§ Exercise brief:
Leaving out the pictures, return word for word the stretch of entries below from the line holding "Given: Start the 免费试用版 free trial" through the line holding "Where should I".

*** Data extract ***

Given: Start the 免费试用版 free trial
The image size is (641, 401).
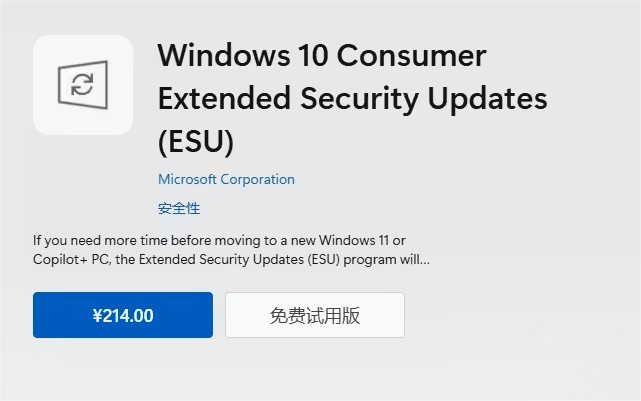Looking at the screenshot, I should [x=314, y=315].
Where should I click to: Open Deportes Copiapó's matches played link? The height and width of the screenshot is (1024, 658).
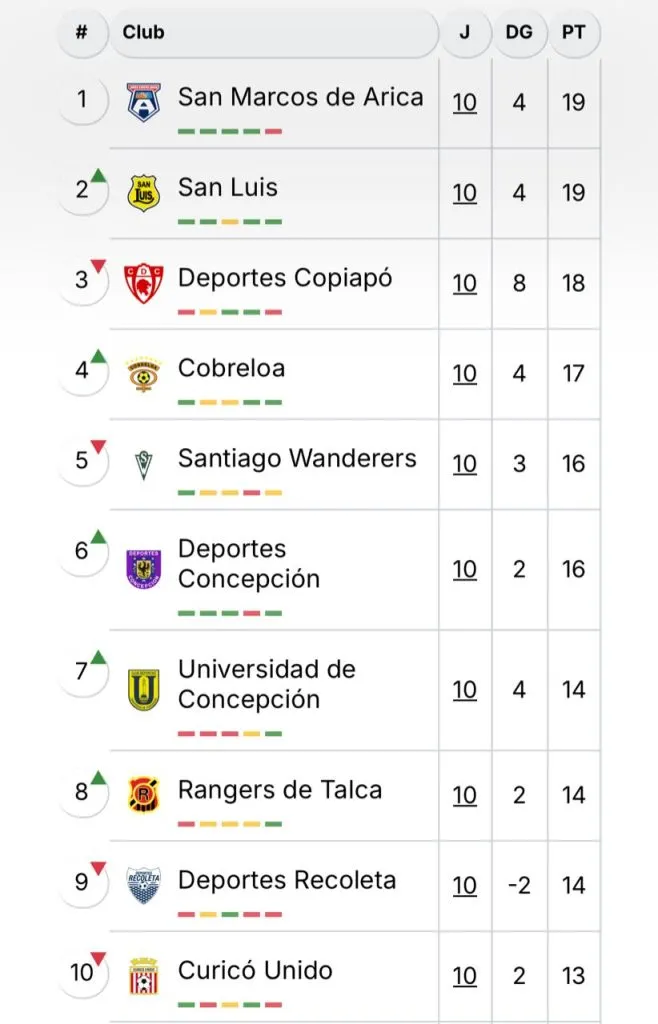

*** End of Data extract ***
*** Data extract ***

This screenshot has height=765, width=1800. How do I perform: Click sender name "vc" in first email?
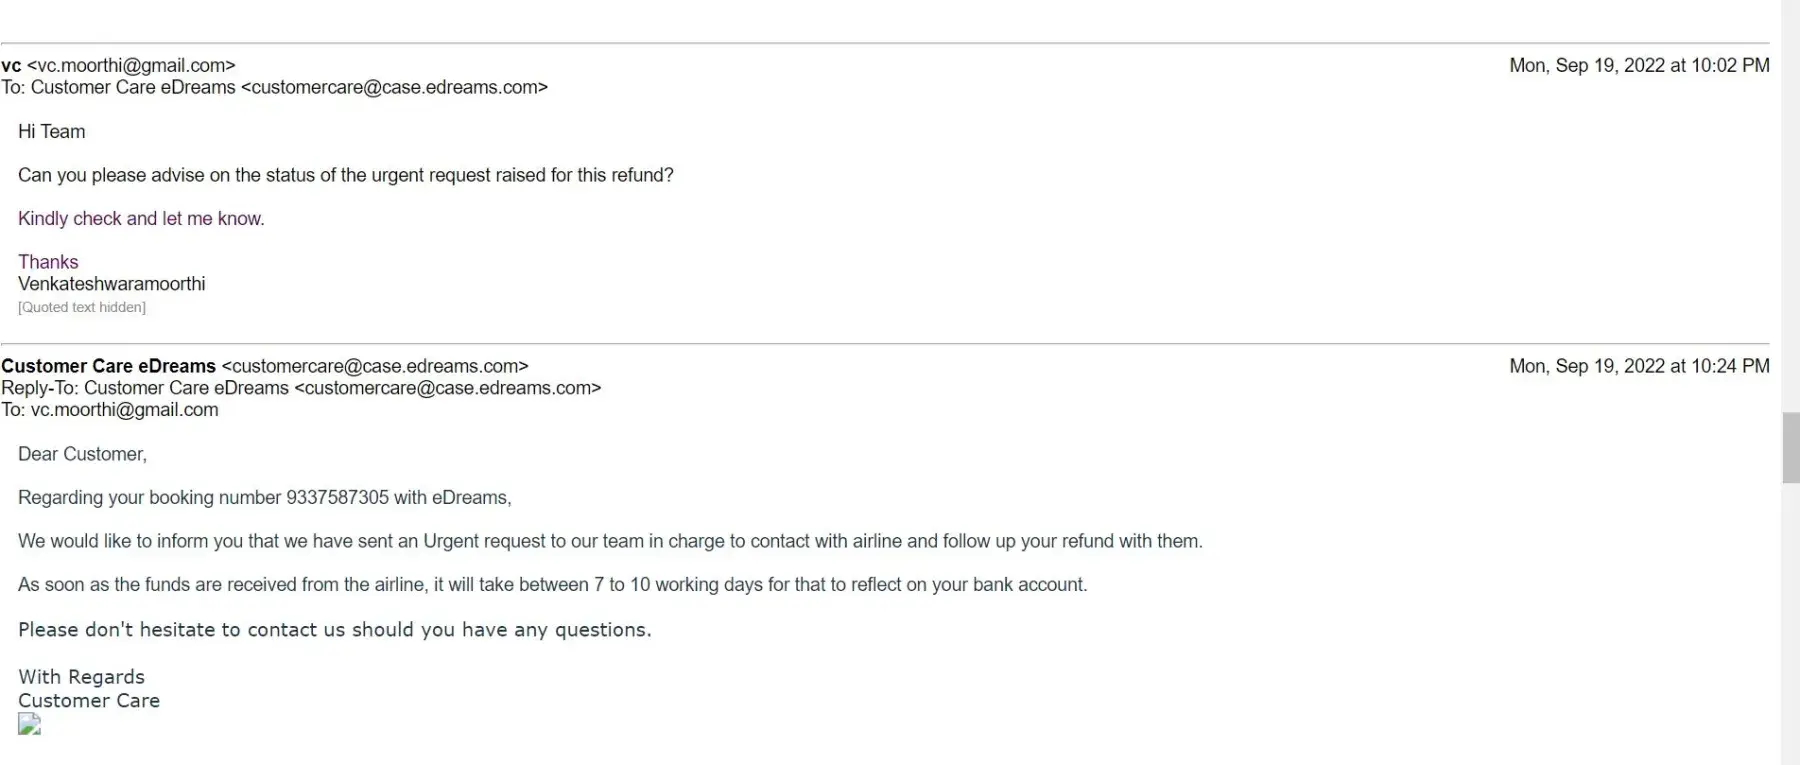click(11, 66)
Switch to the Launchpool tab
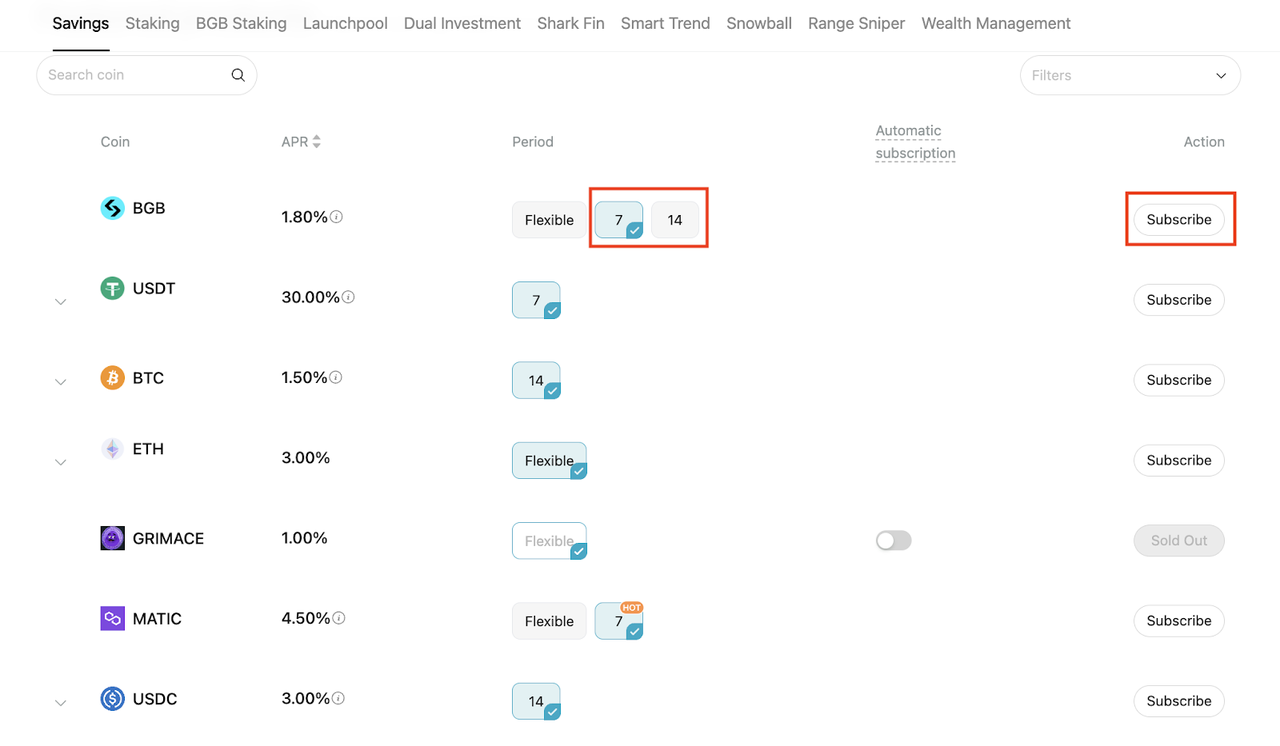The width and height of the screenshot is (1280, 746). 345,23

*** End of Data extract ***

§ Reply to the task:
Given: Start the 免费试用版 free trial
The image size is (641, 401).
Looking at the screenshot, I should [x=314, y=315].
Where should I click to: Open Deportes Copiapó's matches played link? The height and width of the screenshot is (1024, 658).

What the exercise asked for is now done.